Number 3 starter: This is where it gets a bit trickier, but not by much. All implications are that Doug Fister will be the third starter. Fister had a great start to the 2010 season with an ERA in the 2’s to start the year, but burned out by the end of the year due to a huge jump in innings pitched (171 in 2010, 65 in 2009) and wound up with a 4.11 ERA. Doug isn’t a big strikeout guy, only fanning 91 batters last year, but gets the job done effectively. If he struggles in Spring training though, don’t be surprised if Luke French creeps up and takes the spot.

Number 4 & 5 starters: These spots are more unclear than Bill Bavasi’s “rebuilding” plan. The legitimate candidates for the last spots in the rotation are Michael Pineda, Eric Bedard, Luke French, and David Pauley. The 4 and 5 spots are going to be a plain dogfight, and really whoever performs the best in Spring Training will claim these spots.

Luke French and David Pauley are largely the same, just soft throwing guys that aren’t great, but not terribly bad. They both had ERA’s in the 4’s last year, and both finished with so-so strikeout ratios (French 3.80 K/ 9innings, Pauley 5.06 K/9 innings). You’re not going to get amazing stuff out of these two, but you’re not going to get Ryan Rowland-Smith bad either.

Michael Pineda is practically the complete opposite of those two. At 6-5, Pineda is an intimidating force on the mound and has a fastball in the mid 90’s. In AAA Tacoma last year, his strikeout ratio was 10.97K/ 9innings, which is extraordinary for someone who’s only 22. He is one of the top prospects in America, and is expected to be a legitimate number 2 starter in the future. For now, he’s still working on his control and has a chance to be the number 5 starter coming out of camp.

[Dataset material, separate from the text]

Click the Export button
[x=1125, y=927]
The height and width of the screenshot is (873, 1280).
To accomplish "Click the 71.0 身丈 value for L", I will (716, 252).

Here’s the wild card: Eric Bedard. He’s been the common joke among Mariners fans the last couple of years, being traded to Seattle for 5 prospects, only to get injured every year. Bedard had Tommy John surgery in 2010, and didn’t throw a single major league pitch. So, the Mariners signed him a non-guaranteed contract this offseason, which is virtually unknown in baseball. He’s kind of the dark horse at this point, because no one knows what to expect. If he returns to the 2006 All-star he was, he could end up the number 2 starter by the end of the season. But, he could end up slipping in the dugout and break his throwing arm. No one really knows with Bedard.

The Mariners have a big competition going on for those last two spots, and it is something to watch as spring training rolls on.